Minister for Interior
- In office Jan 2010 – Jan 2011
- President: John Atta Mills
- Preceded by: Cletus Avoka
- Succeeded by: Benjamin Kunbuor

Special Prosecutor
- In office Jan 2018 – Nov 2020
- Preceded by: New
- Succeeded by: Kissi Agyebeng

Personal details
- Born: Martin Alamisi Burnes Kaiser Amidu
- Party: National Democratic Congress
- Education: University of Ghana; Ghana School of Law; Antioch University;
- Website: www.martinamidu.com

= Martin Amidu =

Ghanaian politician

Martin Alamisi Burns Kaiser Amidu is a Ghanaian politician and lawyer who served as Attorney General and Minister for Justice in Ghana from 2011 to 2012 and then as the First Special Prosecutor of the country from 2018 until his resignation in 2020, citing political interference by the President, Nana Akufo-Addo.
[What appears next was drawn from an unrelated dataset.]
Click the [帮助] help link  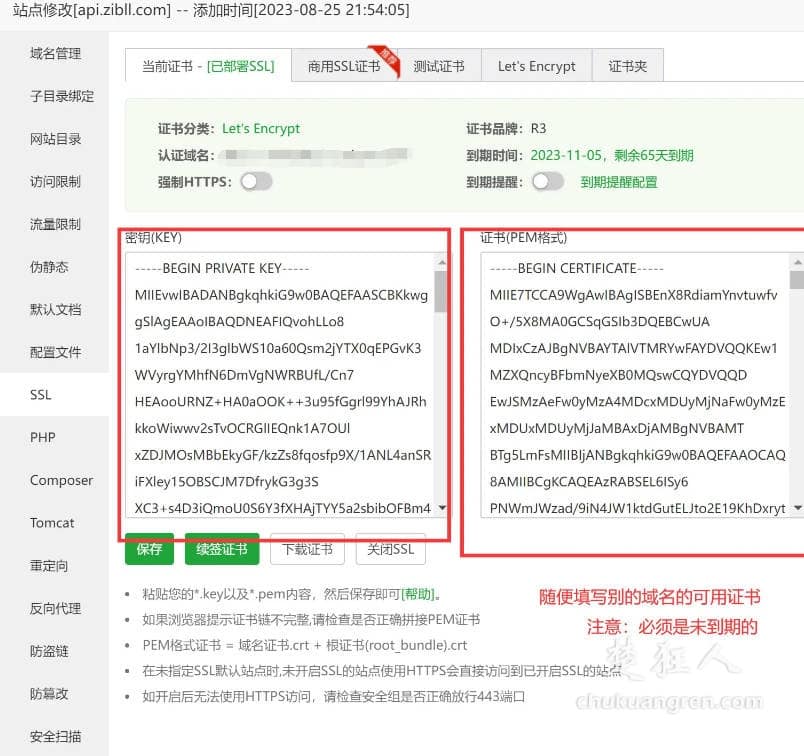pos(418,594)
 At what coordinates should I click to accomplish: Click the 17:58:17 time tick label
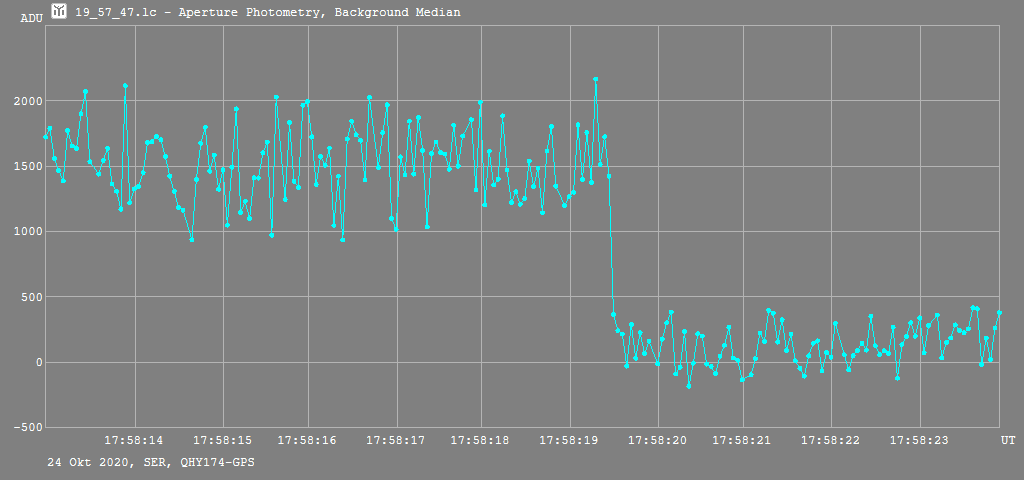tap(396, 440)
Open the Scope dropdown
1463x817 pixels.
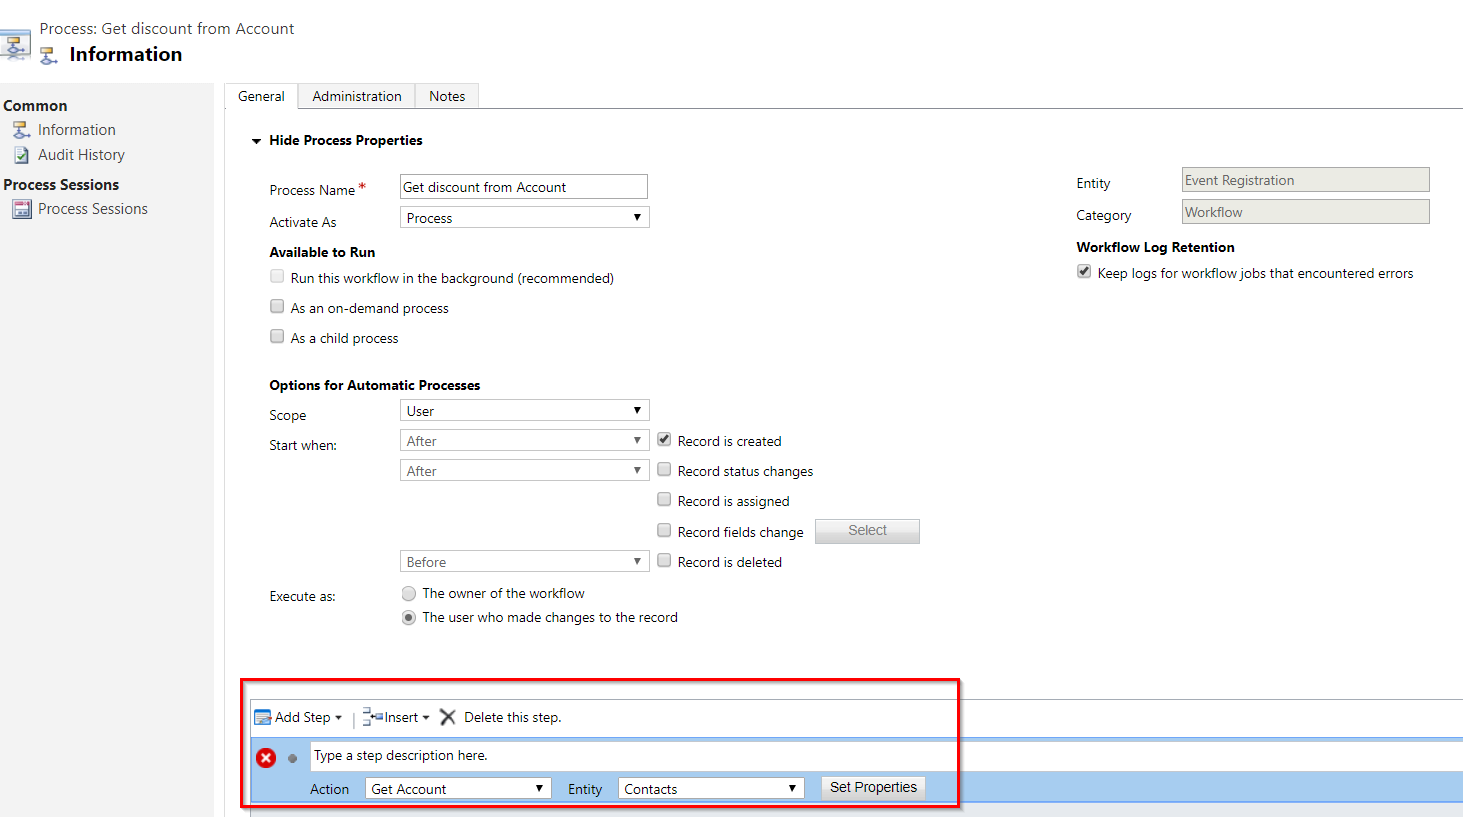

He is also known for introducing the word ‘gargantuan‘, into the body politics of Ghana, when he opened investigations in the Woyome scandal which was one of the highest profiled corruption cases at the time. On 11 January 2018, Martin A.B.K Amidu was named by the President of Ghana as the Special Prosecutor for the newly created Office of the Special Prosecutor. Nana Akufo-Addo touted his anti-corruption fights as Attorney General and a private citizen as reasons for choosing Mr. Amidu, his one-time political adversary.

==Deputy Attorney-General==
Amidu served as the Deputy Attorney-General for about the last 4 years as the Special Prosecutor. Amidu is a member of the National Democratic Congress(NDC) After civilian rule was established in the Fourth Republic in January 1993, he continued to serve in the government of Jerry Rawlings as Deputy Attorney-General. This he did for both terms, lasting eight years until January 2001.

==December 2000 presidential election==
In the December 2000 presidential elections, he stood as the running mate of John Atta Mills. They both lost to President John Kufuor that year.

==Mills government==
===Minister for Interior===
In January 2010, following a cabinet reshuffle, President Mills replaced Cletus Avoka with Amidu, as the Minister for Interior. As Amidu is a Builsa, some people raised questions as to his neutrality in dealing with the Bawku conflict. He however went successfully through vetting by the Parliament of Ghana and assumed his post.

===Attorney General===
Following the second major cabinet reshuffle by President Mills, Amidu became the Attorney General and Minister for Justice of Ghana.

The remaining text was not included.